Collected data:
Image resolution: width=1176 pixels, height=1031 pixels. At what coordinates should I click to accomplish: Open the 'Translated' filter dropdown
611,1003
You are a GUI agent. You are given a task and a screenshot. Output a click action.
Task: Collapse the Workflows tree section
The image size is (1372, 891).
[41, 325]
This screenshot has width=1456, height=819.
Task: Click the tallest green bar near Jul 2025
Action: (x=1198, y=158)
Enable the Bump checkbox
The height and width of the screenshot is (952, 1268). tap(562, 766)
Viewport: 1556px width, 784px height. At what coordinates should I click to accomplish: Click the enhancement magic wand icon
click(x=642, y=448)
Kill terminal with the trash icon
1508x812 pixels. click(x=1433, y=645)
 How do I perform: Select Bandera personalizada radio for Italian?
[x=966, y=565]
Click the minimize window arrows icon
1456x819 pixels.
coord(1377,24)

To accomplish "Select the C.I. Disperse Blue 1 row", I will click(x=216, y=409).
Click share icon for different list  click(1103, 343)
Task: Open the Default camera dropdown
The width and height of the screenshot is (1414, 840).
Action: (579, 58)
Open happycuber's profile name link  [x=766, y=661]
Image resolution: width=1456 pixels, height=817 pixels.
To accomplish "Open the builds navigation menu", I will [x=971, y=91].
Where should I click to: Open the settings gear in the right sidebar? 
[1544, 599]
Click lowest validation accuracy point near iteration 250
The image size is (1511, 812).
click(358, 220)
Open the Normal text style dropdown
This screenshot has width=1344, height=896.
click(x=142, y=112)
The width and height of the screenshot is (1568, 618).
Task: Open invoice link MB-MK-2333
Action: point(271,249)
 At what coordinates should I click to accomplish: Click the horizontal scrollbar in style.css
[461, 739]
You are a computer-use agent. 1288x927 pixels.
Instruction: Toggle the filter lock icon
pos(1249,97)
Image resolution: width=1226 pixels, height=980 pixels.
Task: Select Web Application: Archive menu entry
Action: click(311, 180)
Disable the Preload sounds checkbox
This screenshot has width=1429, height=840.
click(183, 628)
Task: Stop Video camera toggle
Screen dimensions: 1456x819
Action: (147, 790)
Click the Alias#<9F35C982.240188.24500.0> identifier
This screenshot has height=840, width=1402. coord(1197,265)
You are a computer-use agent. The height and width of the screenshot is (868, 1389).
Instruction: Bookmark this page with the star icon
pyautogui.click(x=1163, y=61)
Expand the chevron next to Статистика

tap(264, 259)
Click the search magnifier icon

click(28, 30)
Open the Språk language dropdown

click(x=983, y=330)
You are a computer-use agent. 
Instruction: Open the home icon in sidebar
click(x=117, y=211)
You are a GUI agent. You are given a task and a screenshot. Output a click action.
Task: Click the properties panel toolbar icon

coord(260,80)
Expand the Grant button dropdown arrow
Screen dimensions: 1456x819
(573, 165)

# GOAL OF THE EXERCISE
Print, from the entries above, the line with "Click the minimize window arrows icon", the line with "You are a computer-use agent. The" and all lines between them, exactly and with nothing else.

# REPLY TO THE EXERCISE
Click the minimize window arrows icon
1456x819 pixels.
coord(1377,24)

To accomplish "Select the C.I. Disperse Blue 1 row", I will click(x=216, y=409).
Click share icon for different list  click(1103, 343)
Task: Open the Default camera dropdown
The width and height of the screenshot is (1414, 840).
Action: (579, 58)
Open happycuber's profile name link  [x=766, y=661]
Image resolution: width=1456 pixels, height=817 pixels.
To accomplish "Open the builds navigation menu", I will [x=971, y=91].
Where should I click to: Open the settings gear in the right sidebar? 
[1544, 599]
Click lowest validation accuracy point near iteration 250
The image size is (1511, 812).
click(358, 220)
Open the Normal text style dropdown
This screenshot has width=1344, height=896.
click(x=142, y=112)
The width and height of the screenshot is (1568, 618).
Task: Open invoice link MB-MK-2333
Action: point(271,249)
 At what coordinates should I click to accomplish: Click the horizontal scrollbar in style.css
[461, 739]
You are a computer-use agent. 1288x927 pixels.
Instruction: Toggle the filter lock icon
pos(1249,97)
Image resolution: width=1226 pixels, height=980 pixels.
Task: Select Web Application: Archive menu entry
Action: click(311, 180)
Disable the Preload sounds checkbox
This screenshot has width=1429, height=840.
click(183, 628)
Task: Stop Video camera toggle
Screen dimensions: 1456x819
Action: (147, 790)
Click the Alias#<9F35C982.240188.24500.0> identifier
This screenshot has height=840, width=1402. coord(1197,265)
You are a computer-use agent. The height and width of the screenshot is (868, 1389).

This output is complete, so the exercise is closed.